╔══

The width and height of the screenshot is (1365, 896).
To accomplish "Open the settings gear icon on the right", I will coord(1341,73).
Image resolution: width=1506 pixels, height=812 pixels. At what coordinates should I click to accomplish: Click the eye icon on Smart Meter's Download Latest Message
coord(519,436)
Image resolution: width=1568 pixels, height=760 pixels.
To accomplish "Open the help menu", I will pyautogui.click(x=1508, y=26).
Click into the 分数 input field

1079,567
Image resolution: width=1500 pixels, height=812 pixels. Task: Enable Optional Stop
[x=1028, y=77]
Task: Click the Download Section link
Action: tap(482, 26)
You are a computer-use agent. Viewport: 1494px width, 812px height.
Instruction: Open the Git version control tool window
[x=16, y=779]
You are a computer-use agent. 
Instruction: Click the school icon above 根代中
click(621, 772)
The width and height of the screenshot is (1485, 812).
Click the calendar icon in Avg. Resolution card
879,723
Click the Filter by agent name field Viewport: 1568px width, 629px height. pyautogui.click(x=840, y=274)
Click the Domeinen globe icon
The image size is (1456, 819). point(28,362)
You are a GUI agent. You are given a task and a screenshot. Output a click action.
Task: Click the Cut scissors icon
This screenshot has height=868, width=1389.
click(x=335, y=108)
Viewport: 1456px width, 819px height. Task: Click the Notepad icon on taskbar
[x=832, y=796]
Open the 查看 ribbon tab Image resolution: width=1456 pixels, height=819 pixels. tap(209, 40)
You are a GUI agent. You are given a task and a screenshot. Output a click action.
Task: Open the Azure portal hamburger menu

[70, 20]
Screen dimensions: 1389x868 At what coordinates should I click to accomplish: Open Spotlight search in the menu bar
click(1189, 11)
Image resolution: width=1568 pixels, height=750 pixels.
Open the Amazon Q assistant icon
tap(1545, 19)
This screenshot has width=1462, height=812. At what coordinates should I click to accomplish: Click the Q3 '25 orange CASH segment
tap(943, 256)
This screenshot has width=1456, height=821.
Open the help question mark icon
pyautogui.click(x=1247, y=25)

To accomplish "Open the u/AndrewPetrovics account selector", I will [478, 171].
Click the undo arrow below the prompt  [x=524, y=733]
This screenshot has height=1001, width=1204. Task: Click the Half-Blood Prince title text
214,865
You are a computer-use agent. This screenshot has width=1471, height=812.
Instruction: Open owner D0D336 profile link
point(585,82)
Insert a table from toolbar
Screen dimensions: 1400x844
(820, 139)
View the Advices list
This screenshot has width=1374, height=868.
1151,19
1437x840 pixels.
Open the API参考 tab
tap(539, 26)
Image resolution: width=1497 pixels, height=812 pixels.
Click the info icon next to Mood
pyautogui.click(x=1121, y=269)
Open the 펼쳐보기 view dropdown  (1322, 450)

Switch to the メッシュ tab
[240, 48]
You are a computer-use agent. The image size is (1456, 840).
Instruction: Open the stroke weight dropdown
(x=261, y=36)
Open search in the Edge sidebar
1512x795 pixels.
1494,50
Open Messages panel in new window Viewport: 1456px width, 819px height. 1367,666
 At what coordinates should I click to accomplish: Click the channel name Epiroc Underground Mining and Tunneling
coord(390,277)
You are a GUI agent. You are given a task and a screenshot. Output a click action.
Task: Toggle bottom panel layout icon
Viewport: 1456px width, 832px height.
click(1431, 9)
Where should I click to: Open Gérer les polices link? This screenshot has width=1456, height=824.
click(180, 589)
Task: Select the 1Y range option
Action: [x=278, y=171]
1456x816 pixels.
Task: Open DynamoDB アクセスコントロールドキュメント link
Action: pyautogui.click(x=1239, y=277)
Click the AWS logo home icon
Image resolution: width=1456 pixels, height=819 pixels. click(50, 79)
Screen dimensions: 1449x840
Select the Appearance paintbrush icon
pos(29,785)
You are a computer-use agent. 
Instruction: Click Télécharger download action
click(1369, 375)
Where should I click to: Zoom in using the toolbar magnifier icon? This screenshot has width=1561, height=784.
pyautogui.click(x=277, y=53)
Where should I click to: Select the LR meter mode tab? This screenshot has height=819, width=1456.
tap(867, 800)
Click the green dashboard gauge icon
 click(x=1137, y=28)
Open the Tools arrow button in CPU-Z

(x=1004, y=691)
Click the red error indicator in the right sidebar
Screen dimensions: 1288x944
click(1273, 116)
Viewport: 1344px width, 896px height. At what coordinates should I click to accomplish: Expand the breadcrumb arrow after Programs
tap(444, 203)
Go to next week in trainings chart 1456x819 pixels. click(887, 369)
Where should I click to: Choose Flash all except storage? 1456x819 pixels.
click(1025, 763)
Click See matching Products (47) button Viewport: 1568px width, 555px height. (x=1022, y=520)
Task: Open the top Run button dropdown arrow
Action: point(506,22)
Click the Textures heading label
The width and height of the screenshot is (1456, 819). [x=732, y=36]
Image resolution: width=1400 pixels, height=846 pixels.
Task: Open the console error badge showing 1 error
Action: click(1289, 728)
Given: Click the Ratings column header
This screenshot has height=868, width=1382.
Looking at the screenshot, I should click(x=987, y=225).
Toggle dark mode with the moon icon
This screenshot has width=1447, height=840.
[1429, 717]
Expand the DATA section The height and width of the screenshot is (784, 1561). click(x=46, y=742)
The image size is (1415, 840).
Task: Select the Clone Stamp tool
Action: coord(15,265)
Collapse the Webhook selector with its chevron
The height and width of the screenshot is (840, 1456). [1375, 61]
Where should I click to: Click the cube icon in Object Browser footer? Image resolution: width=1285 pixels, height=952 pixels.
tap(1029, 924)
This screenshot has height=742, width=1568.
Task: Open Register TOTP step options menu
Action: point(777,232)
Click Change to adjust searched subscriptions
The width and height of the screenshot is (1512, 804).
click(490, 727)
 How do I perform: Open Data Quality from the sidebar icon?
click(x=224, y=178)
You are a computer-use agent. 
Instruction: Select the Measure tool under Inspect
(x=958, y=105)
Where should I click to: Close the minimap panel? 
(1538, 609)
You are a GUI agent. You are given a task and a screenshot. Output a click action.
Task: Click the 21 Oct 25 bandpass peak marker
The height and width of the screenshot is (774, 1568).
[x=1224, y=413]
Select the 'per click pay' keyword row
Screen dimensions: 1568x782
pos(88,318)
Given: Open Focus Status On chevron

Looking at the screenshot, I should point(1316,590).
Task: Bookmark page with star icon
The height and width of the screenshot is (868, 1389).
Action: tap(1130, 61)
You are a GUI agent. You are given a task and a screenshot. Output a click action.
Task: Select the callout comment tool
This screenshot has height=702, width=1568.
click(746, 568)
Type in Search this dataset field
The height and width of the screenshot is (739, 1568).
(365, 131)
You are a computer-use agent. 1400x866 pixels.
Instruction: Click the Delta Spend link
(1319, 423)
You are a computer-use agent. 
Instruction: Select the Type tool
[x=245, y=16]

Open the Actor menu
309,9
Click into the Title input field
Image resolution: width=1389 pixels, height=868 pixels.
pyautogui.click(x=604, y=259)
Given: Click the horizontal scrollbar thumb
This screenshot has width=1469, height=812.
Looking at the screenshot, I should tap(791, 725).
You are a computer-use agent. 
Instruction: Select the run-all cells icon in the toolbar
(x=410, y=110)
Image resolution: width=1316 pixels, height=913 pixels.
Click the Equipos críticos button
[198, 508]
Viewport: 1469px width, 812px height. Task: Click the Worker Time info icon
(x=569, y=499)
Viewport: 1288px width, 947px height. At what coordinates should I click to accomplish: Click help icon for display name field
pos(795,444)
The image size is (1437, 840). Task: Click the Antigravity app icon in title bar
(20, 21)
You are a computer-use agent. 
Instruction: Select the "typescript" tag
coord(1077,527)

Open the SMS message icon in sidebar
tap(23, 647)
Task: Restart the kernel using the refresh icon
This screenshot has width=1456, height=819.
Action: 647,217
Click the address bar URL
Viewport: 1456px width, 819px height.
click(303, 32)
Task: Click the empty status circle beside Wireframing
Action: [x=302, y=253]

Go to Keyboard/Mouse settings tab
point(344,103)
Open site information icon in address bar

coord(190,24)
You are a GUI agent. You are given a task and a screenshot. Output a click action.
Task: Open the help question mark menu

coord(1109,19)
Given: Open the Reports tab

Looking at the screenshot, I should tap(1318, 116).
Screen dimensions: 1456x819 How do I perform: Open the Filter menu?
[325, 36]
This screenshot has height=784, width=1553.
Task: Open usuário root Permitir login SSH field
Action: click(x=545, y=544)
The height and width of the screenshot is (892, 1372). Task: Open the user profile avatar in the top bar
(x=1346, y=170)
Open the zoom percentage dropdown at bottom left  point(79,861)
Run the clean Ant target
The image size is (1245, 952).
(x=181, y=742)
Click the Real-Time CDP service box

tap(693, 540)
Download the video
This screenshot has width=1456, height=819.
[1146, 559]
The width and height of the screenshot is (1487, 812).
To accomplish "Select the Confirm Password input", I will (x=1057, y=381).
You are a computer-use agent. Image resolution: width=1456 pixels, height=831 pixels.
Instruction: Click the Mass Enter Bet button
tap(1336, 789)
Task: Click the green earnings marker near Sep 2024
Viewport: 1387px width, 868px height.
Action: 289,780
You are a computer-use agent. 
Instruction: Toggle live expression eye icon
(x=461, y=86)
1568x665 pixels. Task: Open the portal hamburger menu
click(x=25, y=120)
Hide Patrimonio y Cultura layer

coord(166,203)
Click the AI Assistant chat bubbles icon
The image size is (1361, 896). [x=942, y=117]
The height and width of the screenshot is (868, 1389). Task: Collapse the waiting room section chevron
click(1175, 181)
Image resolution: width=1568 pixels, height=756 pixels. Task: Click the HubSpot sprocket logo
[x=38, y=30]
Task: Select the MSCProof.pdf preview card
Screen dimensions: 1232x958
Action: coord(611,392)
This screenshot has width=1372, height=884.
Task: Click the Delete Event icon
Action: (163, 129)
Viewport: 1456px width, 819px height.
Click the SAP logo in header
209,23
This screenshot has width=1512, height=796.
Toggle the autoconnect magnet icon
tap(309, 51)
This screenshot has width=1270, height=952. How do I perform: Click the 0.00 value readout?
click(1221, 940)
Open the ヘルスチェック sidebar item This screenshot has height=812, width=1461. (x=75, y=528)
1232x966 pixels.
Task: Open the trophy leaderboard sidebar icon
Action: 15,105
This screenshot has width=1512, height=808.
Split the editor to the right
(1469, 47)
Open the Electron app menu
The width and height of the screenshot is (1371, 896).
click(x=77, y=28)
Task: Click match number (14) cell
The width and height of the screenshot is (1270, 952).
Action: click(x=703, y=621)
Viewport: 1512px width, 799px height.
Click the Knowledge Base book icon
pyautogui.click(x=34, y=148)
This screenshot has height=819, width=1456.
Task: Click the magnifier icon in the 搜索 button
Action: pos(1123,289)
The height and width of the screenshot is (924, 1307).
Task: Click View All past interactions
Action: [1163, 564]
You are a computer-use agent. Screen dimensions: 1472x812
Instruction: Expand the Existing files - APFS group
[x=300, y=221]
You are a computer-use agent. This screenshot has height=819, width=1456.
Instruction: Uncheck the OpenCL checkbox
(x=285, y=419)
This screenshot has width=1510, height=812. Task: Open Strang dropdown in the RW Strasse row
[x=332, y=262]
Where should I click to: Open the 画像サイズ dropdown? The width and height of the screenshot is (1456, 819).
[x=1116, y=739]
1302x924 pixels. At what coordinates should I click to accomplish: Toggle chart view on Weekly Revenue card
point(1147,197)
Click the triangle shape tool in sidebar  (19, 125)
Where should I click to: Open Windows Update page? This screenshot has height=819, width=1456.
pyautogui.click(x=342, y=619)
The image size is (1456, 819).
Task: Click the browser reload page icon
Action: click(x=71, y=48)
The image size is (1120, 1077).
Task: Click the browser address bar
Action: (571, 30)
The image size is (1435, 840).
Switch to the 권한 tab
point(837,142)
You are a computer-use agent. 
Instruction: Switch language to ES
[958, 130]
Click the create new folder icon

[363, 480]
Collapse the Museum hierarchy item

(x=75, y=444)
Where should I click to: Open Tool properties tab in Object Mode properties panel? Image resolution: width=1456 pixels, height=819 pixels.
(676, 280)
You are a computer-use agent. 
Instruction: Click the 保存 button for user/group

╚══

Give back exactly the lines above starting at the line where "The width and height of the screenshot is (1371, 896)." appears and ending at the line where "Viewport: 1512px width, 799px height." appears, both included, with no other lines.

The width and height of the screenshot is (1371, 896).
click(x=77, y=28)
Task: Click match number (14) cell
The width and height of the screenshot is (1270, 952).
Action: click(x=703, y=621)
Viewport: 1512px width, 799px height.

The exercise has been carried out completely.